- Article:
|---|
Run your business (into the ground) the Marvel Comics way

The collapse of Marvel comics in the 1990s is legend – one everyone can learn from.

Sean Howe's new book, Marvel Comics: The Untold Story, sounds like it will be an interesting read for more than just comics aficionados. The fall of Marvel in the 1990s is a lesson in failure which is applicable far and wide.

In July 1991, the company went public, with a market cap of $41.4m. The month after, it relaunched X-Men, with superstar creators Chris Claremont and Jim Lee, and, with the help of five different covers, the first issue shipped almost 8 million copies, still a record for the modern age.

But by the end of the year, Lee – along with other key figures, including Eric Larsen, Rob Liefeld and Todd McFarlane – had left Marvel over poor treatment, and just five years later, following a disastrous string of acquisitions, the company filed for Chapter 11 bankruptcy.

A large chunk of this sorry period is covered in an excerpt of Howe's book over at the Comics Journal. Their failures may seem specific to their industry, but they represent flaws in thinking which are alarmingly common.

The single biggest cause of Marvel's collapse was its desire for a quick buck. Inspired by the genuine success of X-Men #1 and its variant-cover driven sales, the company wholeheartedly embraced gimmickry. For instance, Amazing Spider-Man #365, the 30th anniversary of the character, came with a holographic cover, and an increased page count – but also a cover price of $3.95, over twice a normal issue. The results were a slow-motion car crash:

For every enhanced cover, a meeting was called to determine special pricing. It wasn’t just the cost being added, of course, but extra profit margin as well. Add in markups between distributors and retailers, and the ten-cent addition of foil on the cover translated to an extra dollar on the cover price. This, however, wasn’t a problem for Marvel — price increases had been a part of the plan all along, a promise to the stockholders. . .
|---|
- The input:
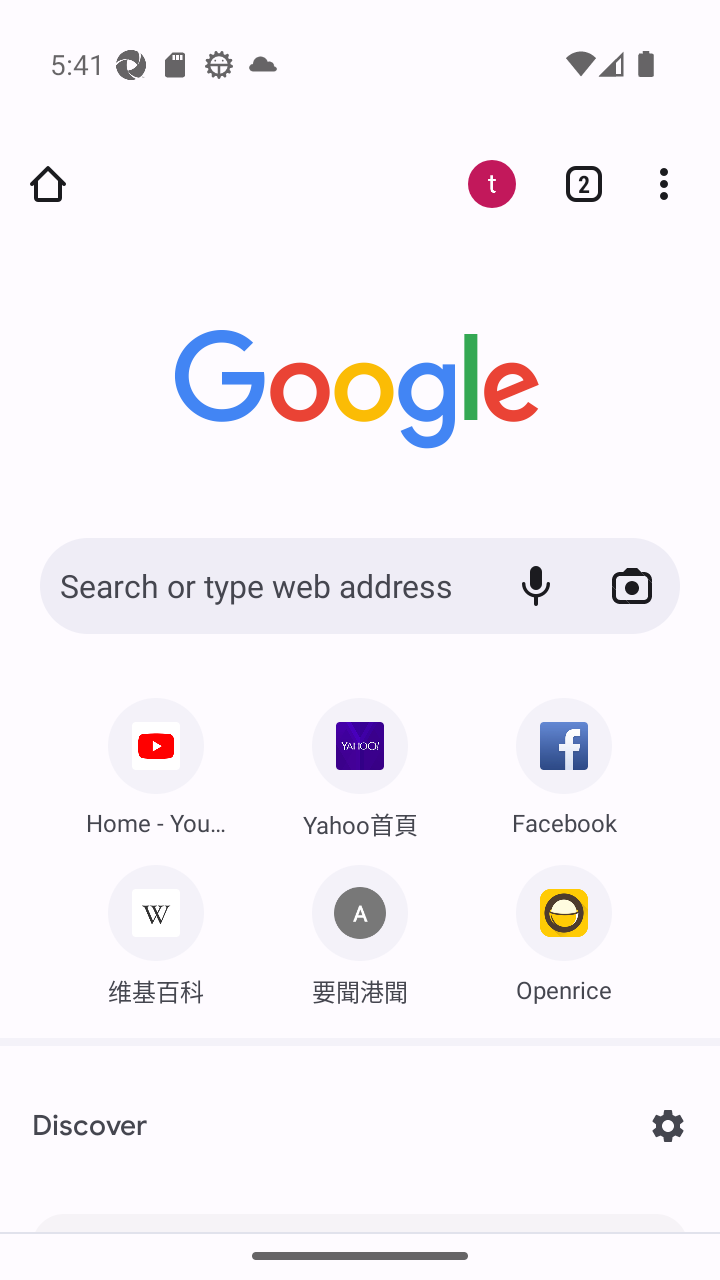
Home (47, 184)
Manage account (479, 184)
Switch or close tabs (575, 184)
More options (672, 184)
Search or type web address (261, 585)
Start voice search (535, 585)
Search with your camera using Google Lens (631, 585)
Home - YouTube (156, 760)
Yahoo首頁 (359, 761)
Facebook (563, 760)
维基百科 (156, 928)
要聞港聞 (359, 928)
Openrice (563, 928)
Options for Discover (668, 1125)
Given the description of an element on the screen output the (x, y) to click on. 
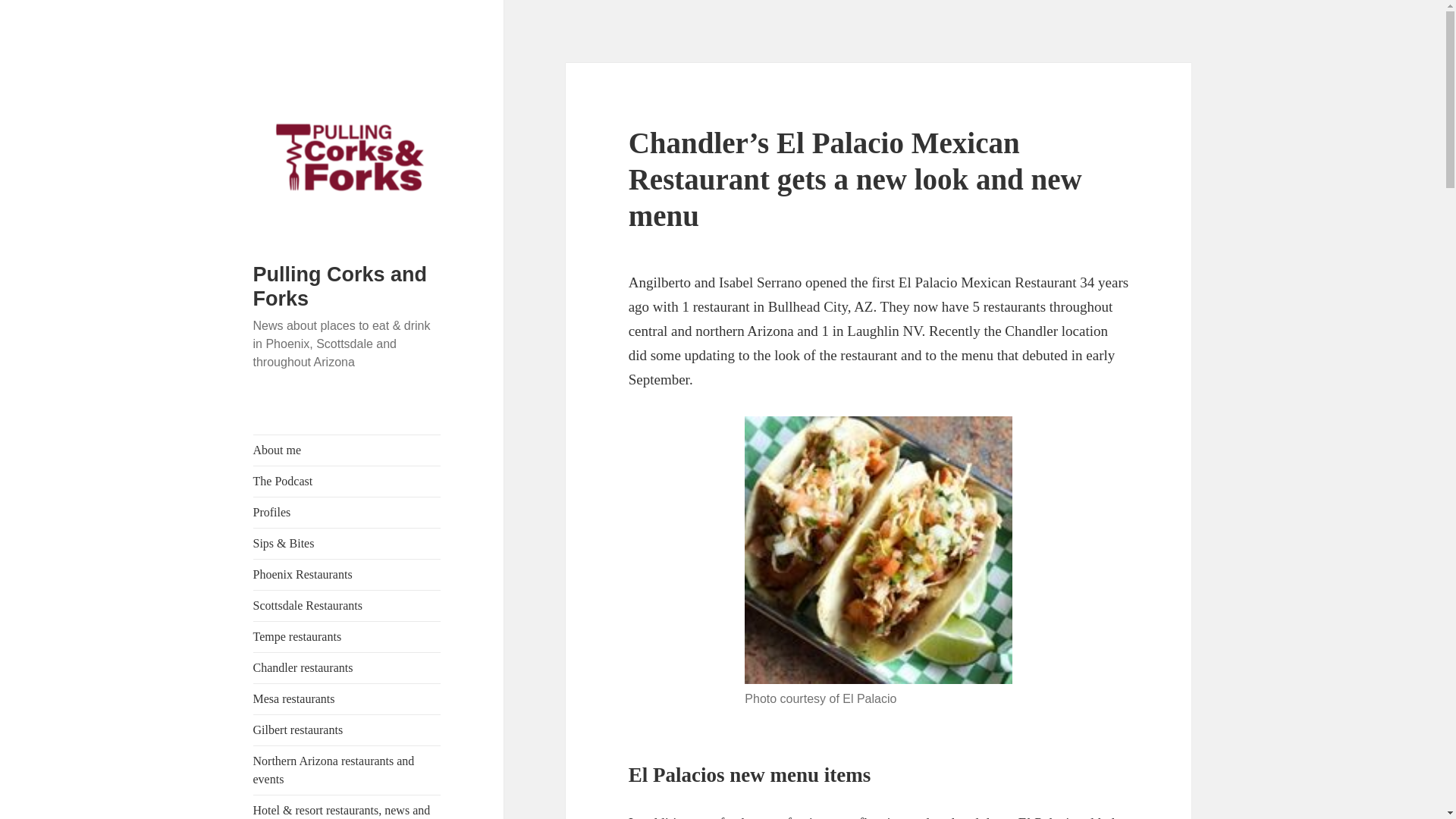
|---|
- Requirements:
1. In the Marvel Comics article, what market cap did the company have when it went public in July 1991?
2. Please copy the listing from its start through the line containing "Options for Discover (668, 1125)", both ends included, and omit the pictures.
The Marvel article and the listing have nothing to do with each other.

- In response:
1. $41.4m

2.
Home (47, 184)
Manage account (479, 184)
Switch or close tabs (575, 184)
More options (672, 184)
Search or type web address (261, 585)
Start voice search (535, 585)
Search with your camera using Google Lens (631, 585)
Home - YouTube (156, 760)
Yahoo首頁 (359, 761)
Facebook (563, 760)
维基百科 (156, 928)
要聞港聞 (359, 928)
Openrice (563, 928)
Options for Discover (668, 1125)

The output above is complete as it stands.